ASSIGNMENT -
Every line containing the string "computer" is to be copied from the records.

RECORDS SHOWN -
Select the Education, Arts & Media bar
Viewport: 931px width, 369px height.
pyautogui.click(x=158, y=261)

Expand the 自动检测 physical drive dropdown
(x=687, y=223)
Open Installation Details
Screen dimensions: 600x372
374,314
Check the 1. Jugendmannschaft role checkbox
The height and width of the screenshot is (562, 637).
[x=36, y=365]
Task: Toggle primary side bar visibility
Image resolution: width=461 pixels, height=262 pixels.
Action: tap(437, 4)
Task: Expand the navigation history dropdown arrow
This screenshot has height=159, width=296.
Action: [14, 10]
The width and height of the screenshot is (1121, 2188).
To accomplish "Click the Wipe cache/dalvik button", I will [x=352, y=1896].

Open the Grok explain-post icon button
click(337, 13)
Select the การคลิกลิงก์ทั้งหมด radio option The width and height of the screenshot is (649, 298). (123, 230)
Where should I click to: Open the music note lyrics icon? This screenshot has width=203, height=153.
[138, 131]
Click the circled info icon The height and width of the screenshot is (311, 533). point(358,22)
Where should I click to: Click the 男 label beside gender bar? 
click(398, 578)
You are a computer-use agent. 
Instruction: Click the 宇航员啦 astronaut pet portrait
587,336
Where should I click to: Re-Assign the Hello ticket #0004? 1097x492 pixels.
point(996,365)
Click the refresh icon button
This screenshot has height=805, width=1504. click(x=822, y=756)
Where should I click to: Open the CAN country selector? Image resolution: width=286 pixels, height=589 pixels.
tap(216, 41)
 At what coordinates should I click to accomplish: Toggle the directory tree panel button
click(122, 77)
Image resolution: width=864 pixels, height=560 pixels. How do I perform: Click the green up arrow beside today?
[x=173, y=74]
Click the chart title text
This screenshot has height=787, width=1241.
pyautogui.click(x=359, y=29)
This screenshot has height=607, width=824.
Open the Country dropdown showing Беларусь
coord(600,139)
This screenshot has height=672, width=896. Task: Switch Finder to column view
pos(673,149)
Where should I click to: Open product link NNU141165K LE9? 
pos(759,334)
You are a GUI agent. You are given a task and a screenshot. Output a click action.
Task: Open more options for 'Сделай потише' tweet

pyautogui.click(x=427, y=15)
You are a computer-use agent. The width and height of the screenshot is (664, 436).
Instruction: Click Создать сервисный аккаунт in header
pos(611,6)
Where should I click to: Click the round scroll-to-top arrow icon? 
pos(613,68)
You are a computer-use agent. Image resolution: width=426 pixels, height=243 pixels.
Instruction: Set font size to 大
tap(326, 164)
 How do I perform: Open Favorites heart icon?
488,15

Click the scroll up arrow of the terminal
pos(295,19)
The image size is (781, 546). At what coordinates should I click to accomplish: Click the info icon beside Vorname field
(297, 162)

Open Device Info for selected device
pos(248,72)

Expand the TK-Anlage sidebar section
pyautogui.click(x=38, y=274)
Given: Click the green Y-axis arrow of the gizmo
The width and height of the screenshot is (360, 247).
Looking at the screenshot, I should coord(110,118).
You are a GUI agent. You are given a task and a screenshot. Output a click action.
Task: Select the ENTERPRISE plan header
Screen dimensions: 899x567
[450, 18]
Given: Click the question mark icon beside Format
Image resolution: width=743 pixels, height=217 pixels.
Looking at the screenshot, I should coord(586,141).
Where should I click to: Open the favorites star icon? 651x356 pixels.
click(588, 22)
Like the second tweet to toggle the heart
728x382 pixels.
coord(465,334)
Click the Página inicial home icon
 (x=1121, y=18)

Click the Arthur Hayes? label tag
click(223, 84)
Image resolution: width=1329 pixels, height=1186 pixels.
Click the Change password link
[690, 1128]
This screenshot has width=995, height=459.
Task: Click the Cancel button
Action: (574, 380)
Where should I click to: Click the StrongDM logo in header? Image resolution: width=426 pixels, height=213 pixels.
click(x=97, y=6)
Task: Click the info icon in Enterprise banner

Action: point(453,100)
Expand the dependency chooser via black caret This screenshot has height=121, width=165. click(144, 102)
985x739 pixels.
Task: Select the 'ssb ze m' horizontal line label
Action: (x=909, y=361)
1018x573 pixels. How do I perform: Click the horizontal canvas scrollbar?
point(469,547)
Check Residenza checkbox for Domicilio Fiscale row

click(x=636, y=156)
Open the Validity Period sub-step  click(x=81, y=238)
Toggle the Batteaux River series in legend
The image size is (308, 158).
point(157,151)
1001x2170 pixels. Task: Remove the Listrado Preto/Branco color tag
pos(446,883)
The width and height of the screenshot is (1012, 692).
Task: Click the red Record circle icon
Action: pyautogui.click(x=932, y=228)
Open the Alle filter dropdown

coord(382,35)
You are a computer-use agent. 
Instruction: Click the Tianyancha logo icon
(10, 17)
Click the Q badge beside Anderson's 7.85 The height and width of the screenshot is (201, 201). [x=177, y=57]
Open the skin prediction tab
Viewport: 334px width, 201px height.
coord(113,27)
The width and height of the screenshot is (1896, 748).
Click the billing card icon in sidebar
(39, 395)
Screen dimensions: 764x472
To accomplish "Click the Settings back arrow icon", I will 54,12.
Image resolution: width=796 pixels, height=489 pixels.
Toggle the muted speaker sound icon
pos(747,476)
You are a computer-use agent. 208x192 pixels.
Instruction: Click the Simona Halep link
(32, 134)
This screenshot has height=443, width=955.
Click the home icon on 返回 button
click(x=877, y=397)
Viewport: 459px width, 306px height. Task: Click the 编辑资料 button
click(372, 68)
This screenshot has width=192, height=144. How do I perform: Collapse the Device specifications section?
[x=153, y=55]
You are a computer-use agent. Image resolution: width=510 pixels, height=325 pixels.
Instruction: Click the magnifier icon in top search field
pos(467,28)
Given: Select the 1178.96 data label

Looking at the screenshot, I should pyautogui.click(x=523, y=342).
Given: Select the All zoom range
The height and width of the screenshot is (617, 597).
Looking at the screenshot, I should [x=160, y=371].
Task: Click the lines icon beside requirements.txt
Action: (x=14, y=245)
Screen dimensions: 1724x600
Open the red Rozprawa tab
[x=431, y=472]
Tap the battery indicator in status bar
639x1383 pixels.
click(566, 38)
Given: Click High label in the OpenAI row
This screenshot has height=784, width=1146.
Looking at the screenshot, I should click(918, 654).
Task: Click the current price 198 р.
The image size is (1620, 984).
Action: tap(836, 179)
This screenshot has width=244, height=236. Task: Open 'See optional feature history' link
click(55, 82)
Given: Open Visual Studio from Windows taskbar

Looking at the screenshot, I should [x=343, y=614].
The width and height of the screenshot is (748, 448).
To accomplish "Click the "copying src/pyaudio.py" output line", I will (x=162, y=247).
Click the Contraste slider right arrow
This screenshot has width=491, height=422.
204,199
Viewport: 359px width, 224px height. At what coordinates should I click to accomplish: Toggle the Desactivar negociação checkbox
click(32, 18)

SOLUTION TO THE EXERCISE -
You are a computer-use agent. 
You are a computer-use agent. The width and height of the screenshot is (664, 436).
You are a computer-use agent. Image resolution: width=426 pixels, height=243 pixels.
You are a computer-use agent. 
You are a computer-use agent. 208x192 pixels.
You are a computer-use agent. Image resolution: width=510 pixels, height=325 pixels.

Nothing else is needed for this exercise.